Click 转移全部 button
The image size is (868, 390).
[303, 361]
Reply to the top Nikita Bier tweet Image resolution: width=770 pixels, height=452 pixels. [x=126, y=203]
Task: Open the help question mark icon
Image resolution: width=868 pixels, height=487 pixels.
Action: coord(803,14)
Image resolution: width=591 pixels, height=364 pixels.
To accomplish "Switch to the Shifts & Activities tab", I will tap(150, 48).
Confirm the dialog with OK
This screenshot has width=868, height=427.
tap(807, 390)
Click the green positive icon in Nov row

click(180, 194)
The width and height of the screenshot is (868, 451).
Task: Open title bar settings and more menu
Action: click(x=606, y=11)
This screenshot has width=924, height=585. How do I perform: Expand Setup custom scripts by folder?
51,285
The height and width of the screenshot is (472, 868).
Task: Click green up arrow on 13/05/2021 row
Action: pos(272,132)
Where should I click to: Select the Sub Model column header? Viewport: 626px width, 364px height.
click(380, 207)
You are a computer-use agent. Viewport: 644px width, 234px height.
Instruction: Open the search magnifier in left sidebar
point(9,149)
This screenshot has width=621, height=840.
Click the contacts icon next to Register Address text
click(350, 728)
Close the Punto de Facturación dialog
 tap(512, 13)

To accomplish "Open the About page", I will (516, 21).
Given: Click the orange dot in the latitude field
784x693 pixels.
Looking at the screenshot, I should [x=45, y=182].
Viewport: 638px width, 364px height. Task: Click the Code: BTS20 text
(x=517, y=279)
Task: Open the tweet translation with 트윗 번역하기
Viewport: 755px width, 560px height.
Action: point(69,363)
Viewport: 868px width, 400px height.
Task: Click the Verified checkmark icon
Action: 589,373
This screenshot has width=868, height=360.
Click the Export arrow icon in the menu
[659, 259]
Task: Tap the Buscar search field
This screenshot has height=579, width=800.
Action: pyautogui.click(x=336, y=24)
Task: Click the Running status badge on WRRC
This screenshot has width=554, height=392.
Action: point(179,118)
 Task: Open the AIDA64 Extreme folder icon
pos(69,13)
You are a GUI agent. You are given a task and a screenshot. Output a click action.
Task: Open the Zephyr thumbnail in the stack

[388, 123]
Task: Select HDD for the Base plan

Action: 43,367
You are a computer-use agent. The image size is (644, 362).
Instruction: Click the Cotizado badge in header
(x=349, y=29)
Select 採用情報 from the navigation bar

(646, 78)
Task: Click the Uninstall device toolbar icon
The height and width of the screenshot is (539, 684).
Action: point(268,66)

┄┄┄┄┄┄

WORK TO COMPLETE:
Every entry above needs to be duplicated exactly.

ANSWER:
Click 转移全部 button
The image size is (868, 390).
[303, 361]
Reply to the top Nikita Bier tweet Image resolution: width=770 pixels, height=452 pixels. [x=126, y=203]
Task: Open the help question mark icon
Image resolution: width=868 pixels, height=487 pixels.
Action: coord(803,14)
Image resolution: width=591 pixels, height=364 pixels.
To accomplish "Switch to the Shifts & Activities tab", I will tap(150, 48).
Confirm the dialog with OK
This screenshot has width=868, height=427.
tap(807, 390)
Click the green positive icon in Nov row

click(180, 194)
The width and height of the screenshot is (868, 451).
Task: Open title bar settings and more menu
Action: click(x=606, y=11)
This screenshot has width=924, height=585. How do I perform: Expand Setup custom scripts by folder?
51,285
The height and width of the screenshot is (472, 868).
Task: Click green up arrow on 13/05/2021 row
Action: pos(272,132)
Where should I click to: Select the Sub Model column header? Viewport: 626px width, 364px height.
click(380, 207)
You are a computer-use agent. Viewport: 644px width, 234px height.
Instruction: Open the search magnifier in left sidebar
point(9,149)
This screenshot has width=621, height=840.
Click the contacts icon next to Register Address text
click(350, 728)
Close the Punto de Facturación dialog
 tap(512, 13)

To accomplish "Open the About page", I will (516, 21).
Given: Click the orange dot in the latitude field
784x693 pixels.
Looking at the screenshot, I should [x=45, y=182].
Viewport: 638px width, 364px height. Task: Click the Code: BTS20 text
(x=517, y=279)
Task: Open the tweet translation with 트윗 번역하기
Viewport: 755px width, 560px height.
Action: point(69,363)
Viewport: 868px width, 400px height.
Task: Click the Verified checkmark icon
Action: 589,373
This screenshot has width=868, height=360.
Click the Export arrow icon in the menu
[659, 259]
Task: Tap the Buscar search field
This screenshot has height=579, width=800.
Action: pyautogui.click(x=336, y=24)
Task: Click the Running status badge on WRRC
This screenshot has width=554, height=392.
Action: point(179,118)
 Task: Open the AIDA64 Extreme folder icon
pos(69,13)
You are a GUI agent. You are given a task and a screenshot. Output a click action.
Task: Open the Zephyr thumbnail in the stack

[388, 123]
Task: Select HDD for the Base plan

Action: 43,367
You are a computer-use agent. The image size is (644, 362).
Instruction: Click the Cotizado badge in header
(x=349, y=29)
Select 採用情報 from the navigation bar

(646, 78)
Task: Click the Uninstall device toolbar icon
The height and width of the screenshot is (539, 684).
Action: point(268,66)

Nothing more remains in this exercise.